如果你在这里查看 Nehalem/Sandy Bridge 架构
http://www.realworldtech.com/page.cfm?ArticleID=RWT091810191937& ;p=6
发生的事情很清楚。
相比之下,在 AMD (Bulldozer) 上应该更容易达到峰值性能,因为 INT 和 FP/SIMD 管道具有带有自己的调度程序的单独发出端口。
这只是理论上的,因为我没有这些处理器可供测试。
There's a point in the Intel architecture that people often forget, the dispatch ports are shared between Int and FP/SIMD. This means that you will only get a certain amount of bursts of FP/SIMD before the loop logic will create bubbles in your floating point stream. Mystical got more flops out of his code, because he used longer strides in his unrolled loop.
If you look at the Nehalem/Sandy Bridge architecture here
http://www.realworldtech.com/page.cfm?ArticleID=RWT091810191937&p=6
it's quite clear what happens.
In contrast, it should be easier to reach peak performance on AMD (Bulldozer) as the INT and FP/SIMD pipes have separate issue ports with their own scheduler.
This is only theoretical as I have neither of these processors to test.
分支肯定会让你无法维持峰值理论性能。如果您手动进行一些循环展开,您会发现有什么不同吗?例如,如果每次循环迭代放置 5 或 10 倍的操作:
Branches can definitely keep you from sustaining peak theoretical performance. Do you see a difference if you manually do some loop-unrolling? For example, if you put 5 or 10 times as many ops per loop iteration:
在 2.4GHz Intel Core 2 Duo 上使用 Intels icc 版本 11.1,我得到的
结果非常接近理想的 9.6 Gflops。
编辑:
哎呀,看看汇编代码,似乎 icc 不仅对乘法进行了矢量化,而且还将加法从循环中拉出来。强制更严格的 fp 语义,代码不再矢量化:
EDIT2:
根据要求:
clang 代码的内部循环如下所示:
EDIT3:
最后,两个建议:首先,如果您喜欢这种类型的基准测试,请考虑使用
rdtsc
指令而不是gettimeofday(2)
。它更加准确,并且以周期的形式提供时间,这通常是您感兴趣的。对于 gcc 和朋友,您可以这样定义:其次,您应该多次运行基准测试程序并仅使用最佳性能。在现代操作系统中,许多事情是并行发生的,CPU可能处于低频省电模式等。重复运行程序会给你一个更接近理想情况的结果。
Using Intels icc Version 11.1 on a 2.4GHz Intel Core 2 Duo I get
That is very close to the ideal 9.6 Gflops.
EDIT:
Oops, looking at the assembly code it seems that icc not only vectorized the multiplication, but also pulled the additions out of the loop.

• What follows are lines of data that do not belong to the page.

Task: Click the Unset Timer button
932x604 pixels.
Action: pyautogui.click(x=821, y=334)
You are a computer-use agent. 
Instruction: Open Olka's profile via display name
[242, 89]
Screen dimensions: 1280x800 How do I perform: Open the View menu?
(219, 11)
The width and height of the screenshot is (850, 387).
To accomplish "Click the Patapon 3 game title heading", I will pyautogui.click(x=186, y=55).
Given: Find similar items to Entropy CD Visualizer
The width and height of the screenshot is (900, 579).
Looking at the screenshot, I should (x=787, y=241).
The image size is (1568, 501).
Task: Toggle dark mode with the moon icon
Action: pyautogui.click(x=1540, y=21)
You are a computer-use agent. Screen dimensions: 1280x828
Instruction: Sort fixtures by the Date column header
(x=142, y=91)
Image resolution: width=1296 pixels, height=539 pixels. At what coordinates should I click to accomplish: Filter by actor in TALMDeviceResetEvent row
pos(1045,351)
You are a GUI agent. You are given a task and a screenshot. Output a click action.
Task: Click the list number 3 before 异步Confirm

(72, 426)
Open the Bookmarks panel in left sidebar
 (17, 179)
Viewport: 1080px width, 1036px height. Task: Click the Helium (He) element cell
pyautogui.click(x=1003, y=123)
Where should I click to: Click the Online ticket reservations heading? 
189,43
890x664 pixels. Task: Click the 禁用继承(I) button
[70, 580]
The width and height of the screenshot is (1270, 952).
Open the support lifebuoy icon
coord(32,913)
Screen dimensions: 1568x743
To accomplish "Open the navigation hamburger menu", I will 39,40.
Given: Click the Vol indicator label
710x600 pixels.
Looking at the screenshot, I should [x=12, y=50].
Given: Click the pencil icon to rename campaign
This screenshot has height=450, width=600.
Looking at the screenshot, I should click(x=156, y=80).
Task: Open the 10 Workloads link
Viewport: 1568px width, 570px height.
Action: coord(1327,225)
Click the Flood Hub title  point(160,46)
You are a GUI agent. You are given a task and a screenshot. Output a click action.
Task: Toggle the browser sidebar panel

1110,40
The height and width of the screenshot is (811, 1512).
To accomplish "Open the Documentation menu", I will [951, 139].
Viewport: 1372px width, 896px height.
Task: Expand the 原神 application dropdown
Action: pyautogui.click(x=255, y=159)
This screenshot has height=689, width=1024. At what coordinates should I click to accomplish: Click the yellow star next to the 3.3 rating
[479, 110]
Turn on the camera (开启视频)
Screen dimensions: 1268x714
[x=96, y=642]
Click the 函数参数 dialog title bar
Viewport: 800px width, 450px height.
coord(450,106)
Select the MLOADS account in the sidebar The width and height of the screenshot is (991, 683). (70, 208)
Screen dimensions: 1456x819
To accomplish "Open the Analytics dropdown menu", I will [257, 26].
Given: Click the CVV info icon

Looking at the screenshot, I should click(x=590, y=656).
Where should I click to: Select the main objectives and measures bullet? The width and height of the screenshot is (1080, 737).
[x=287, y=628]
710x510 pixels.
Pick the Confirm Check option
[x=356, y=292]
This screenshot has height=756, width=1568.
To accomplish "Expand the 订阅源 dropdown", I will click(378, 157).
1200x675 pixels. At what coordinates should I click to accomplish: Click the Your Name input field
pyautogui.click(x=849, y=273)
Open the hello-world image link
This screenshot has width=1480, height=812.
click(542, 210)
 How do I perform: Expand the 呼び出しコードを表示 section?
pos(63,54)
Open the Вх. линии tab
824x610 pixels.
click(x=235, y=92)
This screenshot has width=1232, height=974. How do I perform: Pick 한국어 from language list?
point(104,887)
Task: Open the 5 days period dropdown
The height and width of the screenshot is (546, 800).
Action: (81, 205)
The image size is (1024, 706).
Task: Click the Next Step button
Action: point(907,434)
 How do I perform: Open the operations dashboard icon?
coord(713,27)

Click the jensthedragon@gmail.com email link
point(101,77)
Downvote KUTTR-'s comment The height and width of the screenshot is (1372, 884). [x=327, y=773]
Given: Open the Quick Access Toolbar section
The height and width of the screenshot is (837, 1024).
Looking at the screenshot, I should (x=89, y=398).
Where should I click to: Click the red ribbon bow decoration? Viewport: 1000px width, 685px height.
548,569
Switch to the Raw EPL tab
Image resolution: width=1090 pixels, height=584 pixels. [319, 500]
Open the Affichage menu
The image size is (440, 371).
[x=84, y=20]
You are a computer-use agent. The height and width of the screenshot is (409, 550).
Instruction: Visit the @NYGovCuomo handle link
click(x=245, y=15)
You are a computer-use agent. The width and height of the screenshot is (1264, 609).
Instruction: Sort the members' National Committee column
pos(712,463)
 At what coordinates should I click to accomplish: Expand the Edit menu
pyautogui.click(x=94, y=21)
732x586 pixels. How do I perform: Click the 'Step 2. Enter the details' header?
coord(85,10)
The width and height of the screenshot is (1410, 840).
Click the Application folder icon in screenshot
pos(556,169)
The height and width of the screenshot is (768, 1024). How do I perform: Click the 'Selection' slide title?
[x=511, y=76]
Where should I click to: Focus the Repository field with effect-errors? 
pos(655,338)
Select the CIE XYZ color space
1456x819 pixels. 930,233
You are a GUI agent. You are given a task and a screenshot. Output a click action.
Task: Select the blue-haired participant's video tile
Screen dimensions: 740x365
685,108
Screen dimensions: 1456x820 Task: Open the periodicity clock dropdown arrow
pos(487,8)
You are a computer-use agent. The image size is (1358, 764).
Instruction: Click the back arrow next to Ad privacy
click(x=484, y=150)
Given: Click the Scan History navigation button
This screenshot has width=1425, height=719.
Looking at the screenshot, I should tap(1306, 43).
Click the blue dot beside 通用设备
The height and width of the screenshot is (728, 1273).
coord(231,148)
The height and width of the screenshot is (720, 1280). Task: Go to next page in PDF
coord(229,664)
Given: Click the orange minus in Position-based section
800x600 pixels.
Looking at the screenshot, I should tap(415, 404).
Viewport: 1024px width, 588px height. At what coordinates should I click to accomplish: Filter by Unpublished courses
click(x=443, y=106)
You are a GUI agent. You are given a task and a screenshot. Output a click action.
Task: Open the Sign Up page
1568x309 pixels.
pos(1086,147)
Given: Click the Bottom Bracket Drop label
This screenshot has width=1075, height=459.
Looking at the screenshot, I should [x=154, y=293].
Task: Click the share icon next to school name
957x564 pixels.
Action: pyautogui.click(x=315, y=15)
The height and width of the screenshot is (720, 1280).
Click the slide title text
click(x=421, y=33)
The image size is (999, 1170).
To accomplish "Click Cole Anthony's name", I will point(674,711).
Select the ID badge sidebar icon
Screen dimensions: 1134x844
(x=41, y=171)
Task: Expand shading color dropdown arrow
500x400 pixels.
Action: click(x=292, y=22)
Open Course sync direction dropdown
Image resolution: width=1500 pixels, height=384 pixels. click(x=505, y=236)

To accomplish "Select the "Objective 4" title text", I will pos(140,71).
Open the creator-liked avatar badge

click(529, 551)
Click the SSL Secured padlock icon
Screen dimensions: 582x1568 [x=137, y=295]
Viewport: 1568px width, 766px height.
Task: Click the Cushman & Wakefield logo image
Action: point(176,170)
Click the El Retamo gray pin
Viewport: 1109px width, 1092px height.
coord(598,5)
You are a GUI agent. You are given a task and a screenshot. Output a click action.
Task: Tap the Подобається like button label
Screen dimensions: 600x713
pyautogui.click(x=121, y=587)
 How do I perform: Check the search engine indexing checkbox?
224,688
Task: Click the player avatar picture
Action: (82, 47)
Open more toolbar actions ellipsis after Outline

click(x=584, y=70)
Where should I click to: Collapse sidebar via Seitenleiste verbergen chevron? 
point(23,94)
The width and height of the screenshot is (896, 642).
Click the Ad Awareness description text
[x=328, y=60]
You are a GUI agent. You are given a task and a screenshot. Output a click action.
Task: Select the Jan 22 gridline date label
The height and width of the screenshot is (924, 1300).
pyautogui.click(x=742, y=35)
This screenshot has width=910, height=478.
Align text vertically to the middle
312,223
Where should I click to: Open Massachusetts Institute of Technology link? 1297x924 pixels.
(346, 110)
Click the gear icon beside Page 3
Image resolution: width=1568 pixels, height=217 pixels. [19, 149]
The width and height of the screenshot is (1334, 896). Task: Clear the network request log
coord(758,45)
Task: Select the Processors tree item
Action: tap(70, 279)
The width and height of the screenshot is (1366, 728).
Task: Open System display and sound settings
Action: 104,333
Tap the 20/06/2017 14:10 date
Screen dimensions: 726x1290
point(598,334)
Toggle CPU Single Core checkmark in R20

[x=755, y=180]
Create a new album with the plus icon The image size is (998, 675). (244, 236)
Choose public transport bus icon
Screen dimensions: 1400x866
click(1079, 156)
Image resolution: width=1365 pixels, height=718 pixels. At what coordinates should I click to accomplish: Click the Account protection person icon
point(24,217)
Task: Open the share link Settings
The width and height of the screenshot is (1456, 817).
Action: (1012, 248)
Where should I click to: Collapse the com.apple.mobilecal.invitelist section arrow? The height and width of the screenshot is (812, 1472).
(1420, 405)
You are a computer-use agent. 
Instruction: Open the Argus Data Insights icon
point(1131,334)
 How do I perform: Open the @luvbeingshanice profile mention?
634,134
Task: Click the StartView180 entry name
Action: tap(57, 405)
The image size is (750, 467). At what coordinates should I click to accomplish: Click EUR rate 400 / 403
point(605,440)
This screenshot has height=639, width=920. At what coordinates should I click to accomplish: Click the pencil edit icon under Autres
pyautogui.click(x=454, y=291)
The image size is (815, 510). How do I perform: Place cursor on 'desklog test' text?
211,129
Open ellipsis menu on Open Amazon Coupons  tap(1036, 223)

Forcing a stricter fp semantics the code is no longer vectorized:
EDIT2:
As requested:
The inner loop of clang's code looks like this:
EDIT3:
Finally, two suggestions: First, if you like this type of benchmarking, consider using the
rdtsc
instruction istead ofgettimeofday(2)
. It is much more accurate and delivers the time in cycles, which is usually what you are interested in anyway. For gcc and friends you can define it like this:Second, you should run your benchmark program several times and use the best performance only. In modern operating systems many things happen in parallel, the cpu may be in a low frequency power saving mode, etc. Running the program repeatedly gives you a result that is closer to the ideal case.